▸ WHAT IS NEEDED
Each record below is to be set down again precisely.

◆ ◆ ◆

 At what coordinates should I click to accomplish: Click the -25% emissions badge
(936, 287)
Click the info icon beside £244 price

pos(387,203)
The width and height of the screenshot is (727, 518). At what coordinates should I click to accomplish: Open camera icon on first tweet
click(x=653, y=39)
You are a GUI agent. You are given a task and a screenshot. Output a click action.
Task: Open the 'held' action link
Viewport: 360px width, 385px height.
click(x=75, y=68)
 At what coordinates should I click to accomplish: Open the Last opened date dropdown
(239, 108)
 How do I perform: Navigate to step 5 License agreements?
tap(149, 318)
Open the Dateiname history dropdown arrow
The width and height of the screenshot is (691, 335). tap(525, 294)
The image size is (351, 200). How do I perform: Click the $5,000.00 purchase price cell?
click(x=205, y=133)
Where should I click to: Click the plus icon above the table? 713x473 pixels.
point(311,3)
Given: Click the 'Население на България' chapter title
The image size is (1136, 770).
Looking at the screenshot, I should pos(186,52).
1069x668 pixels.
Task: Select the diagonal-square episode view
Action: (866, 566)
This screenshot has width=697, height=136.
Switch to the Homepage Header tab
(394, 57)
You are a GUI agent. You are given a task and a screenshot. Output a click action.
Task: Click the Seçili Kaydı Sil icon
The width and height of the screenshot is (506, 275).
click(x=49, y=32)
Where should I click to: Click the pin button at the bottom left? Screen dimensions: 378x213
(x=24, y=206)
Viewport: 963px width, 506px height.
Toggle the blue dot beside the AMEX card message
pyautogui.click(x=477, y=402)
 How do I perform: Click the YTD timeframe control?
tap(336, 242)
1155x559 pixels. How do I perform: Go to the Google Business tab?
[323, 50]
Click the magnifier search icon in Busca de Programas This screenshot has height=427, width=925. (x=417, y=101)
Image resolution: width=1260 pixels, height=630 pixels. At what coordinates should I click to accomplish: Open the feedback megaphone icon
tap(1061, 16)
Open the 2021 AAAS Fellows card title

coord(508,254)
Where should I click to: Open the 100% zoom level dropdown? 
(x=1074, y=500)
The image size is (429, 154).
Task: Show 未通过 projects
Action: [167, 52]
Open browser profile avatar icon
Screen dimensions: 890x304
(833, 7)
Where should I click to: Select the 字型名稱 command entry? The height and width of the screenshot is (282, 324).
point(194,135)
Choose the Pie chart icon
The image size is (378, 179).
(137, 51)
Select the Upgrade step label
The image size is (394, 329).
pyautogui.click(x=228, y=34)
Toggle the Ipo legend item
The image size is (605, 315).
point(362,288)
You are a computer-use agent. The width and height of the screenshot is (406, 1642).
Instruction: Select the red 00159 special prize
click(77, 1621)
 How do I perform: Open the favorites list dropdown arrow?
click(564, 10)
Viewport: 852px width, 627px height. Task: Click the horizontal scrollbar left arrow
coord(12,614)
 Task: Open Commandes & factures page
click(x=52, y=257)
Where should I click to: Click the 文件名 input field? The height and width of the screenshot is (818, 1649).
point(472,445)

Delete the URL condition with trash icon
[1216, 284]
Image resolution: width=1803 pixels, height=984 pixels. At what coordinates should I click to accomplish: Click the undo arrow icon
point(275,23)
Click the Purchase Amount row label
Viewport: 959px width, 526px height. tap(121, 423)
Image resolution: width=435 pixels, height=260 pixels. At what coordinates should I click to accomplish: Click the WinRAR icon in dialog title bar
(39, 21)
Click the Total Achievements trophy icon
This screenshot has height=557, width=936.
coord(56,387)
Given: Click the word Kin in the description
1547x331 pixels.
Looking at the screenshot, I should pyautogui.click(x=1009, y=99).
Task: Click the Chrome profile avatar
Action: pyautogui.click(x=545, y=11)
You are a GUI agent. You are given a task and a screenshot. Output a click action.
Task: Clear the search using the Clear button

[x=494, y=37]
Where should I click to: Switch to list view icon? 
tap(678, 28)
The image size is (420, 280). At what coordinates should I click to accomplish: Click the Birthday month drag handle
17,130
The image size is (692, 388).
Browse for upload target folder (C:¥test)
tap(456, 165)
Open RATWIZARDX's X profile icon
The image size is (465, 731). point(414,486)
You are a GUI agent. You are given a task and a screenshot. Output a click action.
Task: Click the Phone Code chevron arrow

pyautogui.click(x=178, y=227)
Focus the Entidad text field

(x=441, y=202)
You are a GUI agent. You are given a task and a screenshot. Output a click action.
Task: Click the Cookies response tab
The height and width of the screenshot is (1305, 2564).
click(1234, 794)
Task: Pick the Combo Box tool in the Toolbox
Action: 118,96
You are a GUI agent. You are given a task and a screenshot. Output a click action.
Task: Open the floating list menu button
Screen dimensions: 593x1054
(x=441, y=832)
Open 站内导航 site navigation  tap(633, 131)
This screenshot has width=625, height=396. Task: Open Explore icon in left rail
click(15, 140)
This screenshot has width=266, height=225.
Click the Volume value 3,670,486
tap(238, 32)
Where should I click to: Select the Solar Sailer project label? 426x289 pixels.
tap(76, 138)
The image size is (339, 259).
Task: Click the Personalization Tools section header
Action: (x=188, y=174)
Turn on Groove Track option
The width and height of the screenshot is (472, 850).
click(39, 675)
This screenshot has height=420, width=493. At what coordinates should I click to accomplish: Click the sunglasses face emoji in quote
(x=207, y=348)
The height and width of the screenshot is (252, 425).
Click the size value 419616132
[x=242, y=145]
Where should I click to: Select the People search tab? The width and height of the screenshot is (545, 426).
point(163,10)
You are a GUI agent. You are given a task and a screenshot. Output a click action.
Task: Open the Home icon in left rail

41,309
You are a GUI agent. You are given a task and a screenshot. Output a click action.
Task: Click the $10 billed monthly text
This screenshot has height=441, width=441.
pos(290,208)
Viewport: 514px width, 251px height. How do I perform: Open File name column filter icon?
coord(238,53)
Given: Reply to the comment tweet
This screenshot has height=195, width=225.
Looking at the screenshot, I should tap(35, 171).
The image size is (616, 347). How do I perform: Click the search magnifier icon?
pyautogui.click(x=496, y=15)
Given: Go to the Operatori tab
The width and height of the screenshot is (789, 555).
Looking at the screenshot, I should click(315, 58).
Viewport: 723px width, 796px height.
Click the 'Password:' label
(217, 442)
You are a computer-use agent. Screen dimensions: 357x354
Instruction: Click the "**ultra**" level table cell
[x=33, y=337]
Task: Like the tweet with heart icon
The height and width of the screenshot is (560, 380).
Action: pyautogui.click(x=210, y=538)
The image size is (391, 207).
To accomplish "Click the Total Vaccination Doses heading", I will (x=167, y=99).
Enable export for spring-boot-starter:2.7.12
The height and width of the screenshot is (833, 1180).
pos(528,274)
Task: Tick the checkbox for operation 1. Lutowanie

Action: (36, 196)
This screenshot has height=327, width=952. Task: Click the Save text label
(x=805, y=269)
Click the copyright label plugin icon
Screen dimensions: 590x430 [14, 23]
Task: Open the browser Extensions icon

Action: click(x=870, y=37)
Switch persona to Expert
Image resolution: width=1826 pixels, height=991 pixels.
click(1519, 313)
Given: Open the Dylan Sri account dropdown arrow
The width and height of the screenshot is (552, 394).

◆ ◆ ◆

▸ ANSWER TO THE EXERCISE
 At what coordinates should I click to accomplish: Click the -25% emissions badge
(936, 287)
Click the info icon beside £244 price

pos(387,203)
The width and height of the screenshot is (727, 518). At what coordinates should I click to accomplish: Open camera icon on first tweet
click(x=653, y=39)
You are a GUI agent. You are given a task and a screenshot. Output a click action.
Task: Open the 'held' action link
Viewport: 360px width, 385px height.
click(x=75, y=68)
 At what coordinates should I click to accomplish: Open the Last opened date dropdown
(239, 108)
 How do I perform: Navigate to step 5 License agreements?
tap(149, 318)
Open the Dateiname history dropdown arrow
The width and height of the screenshot is (691, 335). tap(525, 294)
The image size is (351, 200). How do I perform: Click the $5,000.00 purchase price cell?
click(x=205, y=133)
Where should I click to: Click the plus icon above the table? 713x473 pixels.
point(311,3)
Given: Click the 'Население на България' chapter title
The image size is (1136, 770).
Looking at the screenshot, I should pos(186,52).
1069x668 pixels.
Task: Select the diagonal-square episode view
Action: (866, 566)
This screenshot has width=697, height=136.
Switch to the Homepage Header tab
(394, 57)
You are a GUI agent. You are given a task and a screenshot. Output a click action.
Task: Click the Seçili Kaydı Sil icon
The width and height of the screenshot is (506, 275).
click(x=49, y=32)
Where should I click to: Click the pin button at the bottom left? Screen dimensions: 378x213
(x=24, y=206)
Viewport: 963px width, 506px height.
Toggle the blue dot beside the AMEX card message
pyautogui.click(x=477, y=402)
 How do I perform: Click the YTD timeframe control?
tap(336, 242)
1155x559 pixels. How do I perform: Go to the Google Business tab?
[323, 50]
Click the magnifier search icon in Busca de Programas This screenshot has height=427, width=925. (x=417, y=101)
Image resolution: width=1260 pixels, height=630 pixels. At what coordinates should I click to accomplish: Open the feedback megaphone icon
tap(1061, 16)
Open the 2021 AAAS Fellows card title

coord(508,254)
Where should I click to: Open the 100% zoom level dropdown? 
(x=1074, y=500)
The image size is (429, 154).
Task: Show 未通过 projects
Action: [167, 52]
Open browser profile avatar icon
Screen dimensions: 890x304
(833, 7)
Where should I click to: Select the 字型名稱 command entry? The height and width of the screenshot is (282, 324).
point(194,135)
Choose the Pie chart icon
The image size is (378, 179).
(137, 51)
Select the Upgrade step label
The image size is (394, 329).
pyautogui.click(x=228, y=34)
Toggle the Ipo legend item
The image size is (605, 315).
point(362,288)
You are a computer-use agent. The width and height of the screenshot is (406, 1642).
Instruction: Select the red 00159 special prize
click(77, 1621)
 How do I perform: Open the favorites list dropdown arrow?
click(564, 10)
Viewport: 852px width, 627px height. Task: Click the horizontal scrollbar left arrow
coord(12,614)
 Task: Open Commandes & factures page
click(x=52, y=257)
Where should I click to: Click the 文件名 input field? The height and width of the screenshot is (818, 1649).
point(472,445)

Delete the URL condition with trash icon
[1216, 284]
Image resolution: width=1803 pixels, height=984 pixels. At what coordinates should I click to accomplish: Click the undo arrow icon
point(275,23)
Click the Purchase Amount row label
Viewport: 959px width, 526px height. tap(121, 423)
Image resolution: width=435 pixels, height=260 pixels. At what coordinates should I click to accomplish: Click the WinRAR icon in dialog title bar
(39, 21)
Click the Total Achievements trophy icon
This screenshot has height=557, width=936.
coord(56,387)
Given: Click the word Kin in the description
1547x331 pixels.
Looking at the screenshot, I should pyautogui.click(x=1009, y=99).
Task: Click the Chrome profile avatar
Action: pyautogui.click(x=545, y=11)
You are a GUI agent. You are given a task and a screenshot. Output a click action.
Task: Clear the search using the Clear button

[x=494, y=37]
Where should I click to: Switch to list view icon? 
tap(678, 28)
The image size is (420, 280). At what coordinates should I click to accomplish: Click the Birthday month drag handle
17,130
The image size is (692, 388).
Browse for upload target folder (C:¥test)
tap(456, 165)
Open RATWIZARDX's X profile icon
The image size is (465, 731). point(414,486)
You are a GUI agent. You are given a task and a screenshot. Output a click action.
Task: Click the Phone Code chevron arrow

pyautogui.click(x=178, y=227)
Focus the Entidad text field

(x=441, y=202)
You are a GUI agent. You are given a task and a screenshot. Output a click action.
Task: Click the Cookies response tab
The height and width of the screenshot is (1305, 2564).
click(1234, 794)
Task: Pick the Combo Box tool in the Toolbox
Action: 118,96
You are a GUI agent. You are given a task and a screenshot. Output a click action.
Task: Open the floating list menu button
Screen dimensions: 593x1054
(x=441, y=832)
Open 站内导航 site navigation  tap(633, 131)
This screenshot has width=625, height=396. Task: Open Explore icon in left rail
click(15, 140)
This screenshot has width=266, height=225.
Click the Volume value 3,670,486
tap(238, 32)
Where should I click to: Select the Solar Sailer project label? 426x289 pixels.
tap(76, 138)
The image size is (339, 259).
Task: Click the Personalization Tools section header
Action: (x=188, y=174)
Turn on Groove Track option
The width and height of the screenshot is (472, 850).
click(39, 675)
This screenshot has height=420, width=493. At what coordinates should I click to accomplish: Click the sunglasses face emoji in quote
(x=207, y=348)
The height and width of the screenshot is (252, 425).
Click the size value 419616132
[x=242, y=145]
Where should I click to: Select the People search tab? The width and height of the screenshot is (545, 426).
point(163,10)
You are a GUI agent. You are given a task and a screenshot. Output a click action.
Task: Open the Home icon in left rail

41,309
You are a GUI agent. You are given a task and a screenshot. Output a click action.
Task: Click the $10 billed monthly text
This screenshot has height=441, width=441.
pos(290,208)
Viewport: 514px width, 251px height. How do I perform: Open File name column filter icon?
coord(238,53)
Given: Reply to the comment tweet
This screenshot has height=195, width=225.
Looking at the screenshot, I should tap(35, 171).
The image size is (616, 347). How do I perform: Click the search magnifier icon?
pyautogui.click(x=496, y=15)
Given: Go to the Operatori tab
The width and height of the screenshot is (789, 555).
Looking at the screenshot, I should click(315, 58).
Viewport: 723px width, 796px height.
Click the 'Password:' label
(217, 442)
You are a computer-use agent. Screen dimensions: 357x354
Instruction: Click the "**ultra**" level table cell
[x=33, y=337]
Task: Like the tweet with heart icon
The height and width of the screenshot is (560, 380).
Action: pyautogui.click(x=210, y=538)
The image size is (391, 207).
To accomplish "Click the Total Vaccination Doses heading", I will (x=167, y=99).
Enable export for spring-boot-starter:2.7.12
The height and width of the screenshot is (833, 1180).
pos(528,274)
Task: Tick the checkbox for operation 1. Lutowanie

Action: (36, 196)
This screenshot has height=327, width=952. Task: Click the Save text label
(x=805, y=269)
Click the copyright label plugin icon
Screen dimensions: 590x430 [14, 23]
Task: Open the browser Extensions icon

Action: click(x=870, y=37)
Switch persona to Expert
Image resolution: width=1826 pixels, height=991 pixels.
click(1519, 313)
Given: Open the Dylan Sri account dropdown arrow
The width and height of the screenshot is (552, 394).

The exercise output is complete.